Informational and Educational Counseling
Patients presenting with complaints of hyperacusis will require education and counseling. It may be helpful to include the patient's support system (e.g., family, significant others) in the counseling portion of hyperacusis management.
Education may include information relating to the patient's specific case of hyperacusis as well as potential management strategies. See ASHA's web page on
Health Literacy for more information on communicating with patients and family members. Professional referrals may also be considered to address the psychosocial aspects of hyperacusis.
Cognitive Behavioral Therapy (CBT)
Referral to a trained and licensed professional for psychotherapy may be appropriate. Cognitive behavioral therapy (CBT) is a specific type of therapy that focuses on modifying problem emotions, thoughts, and behaviors. Treatment of depression, anxiety, and insomnia may also be necessary.
Sound therapy for hyperacusis requires the patient to listen to low-level sounds for long periods of time to encourage habituation. "Over time, gradual increases of the level and/or duration of the sound treatment should be implemented along with positive reinforcement by the clinician" (Pienkowski et al., 2014, p. 428). Sound therapy options for hyperacusis include the following presentations (Pienkowski et al., 2014):
- Continuous low-level broadband noise
- Music or environmental sounds
- Successive approximations to high-level broadband noise
- Successive approximations to troublesome sounds
- Gradual increase of maximum output of hearing aid or ear-level sound generator
Hyperacusis-Specific Management Programs
Tinnitus Retraining Therapy (TRT)
The general principles of TRT described in an earlier section may also be used successfully in the management of a patient with hyperacusis (Mraz & Folmer, 2003).
Hyperacusis Activities Treatment
Hyperacusis activities treatment is based on the protocol for TAT, described earlier. The approach includes both individualized counseling and sound therapy specific to hyperacusis.

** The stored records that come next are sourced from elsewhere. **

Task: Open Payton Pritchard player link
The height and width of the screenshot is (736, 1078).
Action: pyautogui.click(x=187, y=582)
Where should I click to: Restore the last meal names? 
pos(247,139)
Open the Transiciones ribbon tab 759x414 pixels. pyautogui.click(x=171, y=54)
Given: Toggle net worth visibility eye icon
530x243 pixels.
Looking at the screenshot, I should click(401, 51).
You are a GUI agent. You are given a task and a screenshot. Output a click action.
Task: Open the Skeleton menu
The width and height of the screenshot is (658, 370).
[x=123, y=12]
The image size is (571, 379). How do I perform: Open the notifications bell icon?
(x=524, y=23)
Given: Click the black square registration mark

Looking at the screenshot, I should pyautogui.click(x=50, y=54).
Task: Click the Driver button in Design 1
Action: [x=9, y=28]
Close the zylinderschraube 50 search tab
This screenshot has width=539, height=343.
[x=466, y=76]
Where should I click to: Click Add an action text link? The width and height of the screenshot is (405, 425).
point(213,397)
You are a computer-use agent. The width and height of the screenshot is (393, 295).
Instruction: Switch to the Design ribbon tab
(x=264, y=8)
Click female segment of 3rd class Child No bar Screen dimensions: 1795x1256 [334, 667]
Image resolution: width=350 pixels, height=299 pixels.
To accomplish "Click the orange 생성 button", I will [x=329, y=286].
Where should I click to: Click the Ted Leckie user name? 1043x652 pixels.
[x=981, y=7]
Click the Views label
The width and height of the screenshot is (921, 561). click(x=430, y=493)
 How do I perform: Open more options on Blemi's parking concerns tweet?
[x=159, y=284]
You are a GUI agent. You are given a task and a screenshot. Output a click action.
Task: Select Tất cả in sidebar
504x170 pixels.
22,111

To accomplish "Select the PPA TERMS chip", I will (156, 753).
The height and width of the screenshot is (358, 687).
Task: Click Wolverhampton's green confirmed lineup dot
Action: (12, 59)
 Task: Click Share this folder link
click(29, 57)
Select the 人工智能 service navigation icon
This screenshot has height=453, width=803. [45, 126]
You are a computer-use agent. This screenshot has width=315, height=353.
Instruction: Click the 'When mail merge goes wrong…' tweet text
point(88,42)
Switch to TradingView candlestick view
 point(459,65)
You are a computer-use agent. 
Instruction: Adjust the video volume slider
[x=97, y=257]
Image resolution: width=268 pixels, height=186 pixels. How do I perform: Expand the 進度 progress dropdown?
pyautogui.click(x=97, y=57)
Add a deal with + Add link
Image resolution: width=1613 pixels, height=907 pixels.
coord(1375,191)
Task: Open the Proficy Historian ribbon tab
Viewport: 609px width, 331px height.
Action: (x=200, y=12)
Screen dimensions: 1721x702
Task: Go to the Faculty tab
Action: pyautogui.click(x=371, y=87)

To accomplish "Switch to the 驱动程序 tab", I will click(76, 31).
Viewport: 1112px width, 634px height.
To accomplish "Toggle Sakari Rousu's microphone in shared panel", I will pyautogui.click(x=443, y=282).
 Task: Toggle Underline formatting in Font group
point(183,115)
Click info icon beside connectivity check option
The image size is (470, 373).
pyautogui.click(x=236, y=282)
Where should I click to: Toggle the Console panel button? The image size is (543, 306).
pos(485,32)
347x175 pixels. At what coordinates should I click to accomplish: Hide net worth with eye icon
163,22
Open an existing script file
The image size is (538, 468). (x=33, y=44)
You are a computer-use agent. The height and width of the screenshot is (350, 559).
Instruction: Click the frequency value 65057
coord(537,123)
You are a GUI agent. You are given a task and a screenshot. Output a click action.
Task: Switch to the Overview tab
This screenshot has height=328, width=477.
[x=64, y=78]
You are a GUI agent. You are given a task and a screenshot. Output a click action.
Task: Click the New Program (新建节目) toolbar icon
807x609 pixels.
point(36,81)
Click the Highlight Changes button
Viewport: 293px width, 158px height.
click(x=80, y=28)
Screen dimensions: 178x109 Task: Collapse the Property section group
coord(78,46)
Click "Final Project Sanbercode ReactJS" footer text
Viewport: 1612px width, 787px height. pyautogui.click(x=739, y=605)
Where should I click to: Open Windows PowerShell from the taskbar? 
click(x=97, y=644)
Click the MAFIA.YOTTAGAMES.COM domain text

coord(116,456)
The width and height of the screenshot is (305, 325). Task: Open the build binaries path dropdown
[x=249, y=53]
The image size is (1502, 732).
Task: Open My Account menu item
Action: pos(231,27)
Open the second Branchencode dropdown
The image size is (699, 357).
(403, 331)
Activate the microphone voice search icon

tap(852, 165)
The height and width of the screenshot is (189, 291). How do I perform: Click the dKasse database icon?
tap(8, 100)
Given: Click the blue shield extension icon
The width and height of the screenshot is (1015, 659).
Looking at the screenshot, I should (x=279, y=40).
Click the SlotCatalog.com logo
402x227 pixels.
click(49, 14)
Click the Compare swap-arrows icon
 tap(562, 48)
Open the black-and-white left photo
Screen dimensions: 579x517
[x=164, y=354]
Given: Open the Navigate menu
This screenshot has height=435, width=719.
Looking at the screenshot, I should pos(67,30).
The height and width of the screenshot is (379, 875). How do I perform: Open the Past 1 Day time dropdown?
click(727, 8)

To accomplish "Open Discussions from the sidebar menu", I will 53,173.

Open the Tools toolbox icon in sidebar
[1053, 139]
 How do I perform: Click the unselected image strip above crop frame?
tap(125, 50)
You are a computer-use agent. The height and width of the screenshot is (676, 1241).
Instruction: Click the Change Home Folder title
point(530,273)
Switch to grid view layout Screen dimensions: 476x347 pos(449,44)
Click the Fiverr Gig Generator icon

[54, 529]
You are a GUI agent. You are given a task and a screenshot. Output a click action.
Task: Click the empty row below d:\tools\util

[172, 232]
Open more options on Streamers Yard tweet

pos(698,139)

Some individuals with hyperacusis feel that wearing hearing protection to avoid disturbing sounds is helpful; however, this is not advisable when environmental sound levels are safe. Avoiding normal-level sounds in the environment can make the auditory system become more sensitive to these sounds when protection is not used. This increased sensitivity can exacerbate the hyperacusis (Formby, Sherlock, & Gold, 2003). Using hearing protection when exposed to excessive noise is advisable for all individuals.
Appropriate referrals for a patient with hyperacusis may include a variety of health care professionals. These referrals may include neurology, psychiatry, occupational therapy, psychology, and primary care professionals. The appropriate referrals may depend on whether a specific cause has been identified.
It is important to consider that children may be less able to describe bothersome tinnitus or hyperacusis verbally, and they may use actions or emotional gestures instead (e.g., covering ears with hands, crying). Children may have tinnitus, hyperacusis, or both. Underreporting of tinnitus or hyperacusis is a concern in the care of children.
Children who experience tinnitus—much like adults who experience tinnitus—will benefit from general education and information about the condition. Allaying a child's fears may be a significant factor in the management of tinnitus. Pediatric audiology specialists will use the assessment and intervention techniques described above as appropriate for the child and for the specifics of the tinnitus.
Hyperacusis in children may coexist with conditions such as autism. Hyperacusis can be acquired after severe ear infections and head injuries, and through a variety of other causes. A child with hyperacusis may have normal hearing. Pediatric audiology specialists will use the assessment and intervention techniques described above as appropriate for the child and for the specifics of the hyperacusis. Similar to management of hyperacusis in adults, a goal of managing hyperacusis in children is to help children reduce their fear of and aversion to everyday sounds.